The text analysis component of web issue analysis identifies words that are unusually common in web pages matching a search query. For example, to gain insights into Integrated Water Resource Management it would be possible to identify words that occurred unusually often in pages returned by Google for a search “Integrated Water Resources Management”. Instructions for carrying out this kind of analysis with LexiURL Searcher and SocSciBot are given below.

The first stage is to construct a query matching the topic analysed. The query should be designed to capture as many issue-relevant pages as possible but to include a low proportion of irrelevant pages. This can be achieved by trial and error: testing queries in a search engine to see how many results are returned and to check that virtually all matching pages are relevant by scanning the search results list for irrelevant matches.

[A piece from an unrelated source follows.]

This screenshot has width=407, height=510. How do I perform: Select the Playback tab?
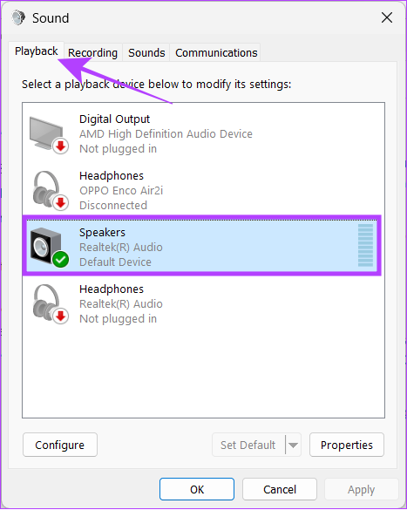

Once the query is ready, it can be used to generate a list of up to 1,000 results via LexiURL Searcher (lexiurl.wlv.ac.uk). After downloading LexiURL Searcher, create a text file containing the query using Windows/Notepad or similar. The query should be on its own on a line at the top of the file. Next start LexiURL Searcher and choose the classic interface option. From the classic interface screen, select “Run all searches in file” from the search menu and select the text file just created when asked. After about a minute the searches will be finished and the long results file created in the same folder as the original text file contains a list of up to 1,000 matching URLs from Live Search.

The up to 1,000 matching URLs can be downloaded by SocSciBot for a text analysis. Follow the instructions for downloading and installing SocSciBot 4 at socscibot.wlv.ac.uk. Start SocSciBot 4 and set up a new project by entering a new project name in the wizard step 1. In wizard screen 2, instead of entering a single URL to crawl, check the Download Multiple Sites/URLs option and click the Crawl Site with SocSciBot button. At the main SocSciBot screen that appears, select the I have a list of up to 10000 URLs to crawl option and load the long results by clicking on the Load List of URLs to Crawl button. Start the downloading by clicking the Crawl above list of Sites/URLs button.

Once the downloading is complete, close SocSciBot 4 and start it again, selecting the new project. Now select the Analyse TEXT in project with Cyclist option. This runs algorithms to extract the text from all the downloaded web pages and may take several minutes. Once this is complete, get a list of the most common words by selecting Save Page Word Frequency file from the Info menu. This lists all words in all pages, together with their frequency and the number of different pages in which they occurred. This list can be compared with lists of word frequencies in a range of texts to find unusually common words, i.e. those with a significantly higher rank in the first list than the second.